In this surprising and controversial manifesto, you will learn:

* Why Hispanic culture’s trouble with education, democracy, and economics stems from Mother Spain and the “five-hundred year siesta” she induced in Latin America.

* Why the Congressman who drafted the first Spanish-English bilingual education legislation now believes that bilingual education hurts students more than it helps.

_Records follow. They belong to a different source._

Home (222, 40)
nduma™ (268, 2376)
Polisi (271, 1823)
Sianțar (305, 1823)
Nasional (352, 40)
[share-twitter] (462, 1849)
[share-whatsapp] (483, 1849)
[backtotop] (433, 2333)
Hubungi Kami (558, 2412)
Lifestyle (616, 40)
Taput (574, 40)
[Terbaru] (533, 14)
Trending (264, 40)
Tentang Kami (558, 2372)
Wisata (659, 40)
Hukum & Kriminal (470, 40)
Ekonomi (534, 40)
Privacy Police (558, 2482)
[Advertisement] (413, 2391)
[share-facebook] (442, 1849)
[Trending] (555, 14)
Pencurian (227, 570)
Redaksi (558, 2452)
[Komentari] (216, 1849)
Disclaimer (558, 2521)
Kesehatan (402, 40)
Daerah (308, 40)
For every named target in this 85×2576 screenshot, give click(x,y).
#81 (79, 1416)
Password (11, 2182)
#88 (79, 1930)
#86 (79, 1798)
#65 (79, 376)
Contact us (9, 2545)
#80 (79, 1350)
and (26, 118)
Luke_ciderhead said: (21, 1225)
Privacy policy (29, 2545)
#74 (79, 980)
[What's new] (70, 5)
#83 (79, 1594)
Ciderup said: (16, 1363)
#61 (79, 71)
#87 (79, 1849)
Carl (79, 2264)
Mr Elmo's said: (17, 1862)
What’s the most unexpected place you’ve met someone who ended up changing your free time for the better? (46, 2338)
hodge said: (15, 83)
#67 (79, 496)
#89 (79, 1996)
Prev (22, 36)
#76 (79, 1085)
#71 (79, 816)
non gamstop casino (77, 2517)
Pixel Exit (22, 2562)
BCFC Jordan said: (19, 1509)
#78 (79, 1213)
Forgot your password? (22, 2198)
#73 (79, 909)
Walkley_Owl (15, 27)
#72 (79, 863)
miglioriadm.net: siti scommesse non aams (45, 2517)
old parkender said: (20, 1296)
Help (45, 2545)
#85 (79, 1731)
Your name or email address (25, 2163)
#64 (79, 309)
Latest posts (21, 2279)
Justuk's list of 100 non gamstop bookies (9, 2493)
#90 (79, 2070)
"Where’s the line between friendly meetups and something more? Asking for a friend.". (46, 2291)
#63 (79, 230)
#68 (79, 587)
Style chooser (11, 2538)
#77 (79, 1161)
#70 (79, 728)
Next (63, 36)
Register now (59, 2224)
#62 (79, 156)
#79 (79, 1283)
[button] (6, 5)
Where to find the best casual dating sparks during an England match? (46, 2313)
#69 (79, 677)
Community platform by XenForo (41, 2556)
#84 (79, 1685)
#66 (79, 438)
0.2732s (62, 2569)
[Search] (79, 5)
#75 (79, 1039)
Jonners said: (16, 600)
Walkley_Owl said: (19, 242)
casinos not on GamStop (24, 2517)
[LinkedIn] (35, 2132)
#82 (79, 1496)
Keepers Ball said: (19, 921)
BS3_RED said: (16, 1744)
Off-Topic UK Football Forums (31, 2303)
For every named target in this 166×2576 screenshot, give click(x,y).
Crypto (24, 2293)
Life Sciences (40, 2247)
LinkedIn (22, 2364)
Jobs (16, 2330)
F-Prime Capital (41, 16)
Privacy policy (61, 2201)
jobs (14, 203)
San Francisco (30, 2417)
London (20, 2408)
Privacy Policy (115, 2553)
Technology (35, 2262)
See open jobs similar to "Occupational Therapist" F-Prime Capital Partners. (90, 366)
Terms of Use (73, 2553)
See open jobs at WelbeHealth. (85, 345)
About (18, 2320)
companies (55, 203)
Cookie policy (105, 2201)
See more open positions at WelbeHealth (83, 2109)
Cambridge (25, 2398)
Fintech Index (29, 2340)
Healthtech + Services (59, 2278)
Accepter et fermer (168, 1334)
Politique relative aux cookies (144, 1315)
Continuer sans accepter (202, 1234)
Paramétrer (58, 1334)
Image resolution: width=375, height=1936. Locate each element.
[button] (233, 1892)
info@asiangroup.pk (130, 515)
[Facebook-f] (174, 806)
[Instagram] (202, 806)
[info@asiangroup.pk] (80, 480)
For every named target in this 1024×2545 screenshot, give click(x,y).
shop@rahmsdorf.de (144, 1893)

* Why “social promotion” — putting minority students’ self-esteem ahead of their academic performance and then admitting them to college unprepared — continues to this day, despite the system’s documented failures and injustices.

* How self-identifying as “Hispanic” or “white” or “black” undermines achievement, and what lessons we can learn from Latin American countries, where one’s race is irrelevant.

With Central and Latin America exporting a large portion of their poor, Hispanics are on the way to becoming a majority in the United States… but one with all the problems of a minority culture.

Badillo’s solution to this problem relies on traditional values: hard work, education, and achievement. His lessons are important not only for Hispanics but for every American.

About the Author

Herman Badillo was the nation’s first Puerto Rican– born congressman. He also served as the borough president of the Bronx, deputy mayor of New York City, and chairman of the board of the City University of New York. Currently he is a senior fellow at the Manhattan Institute.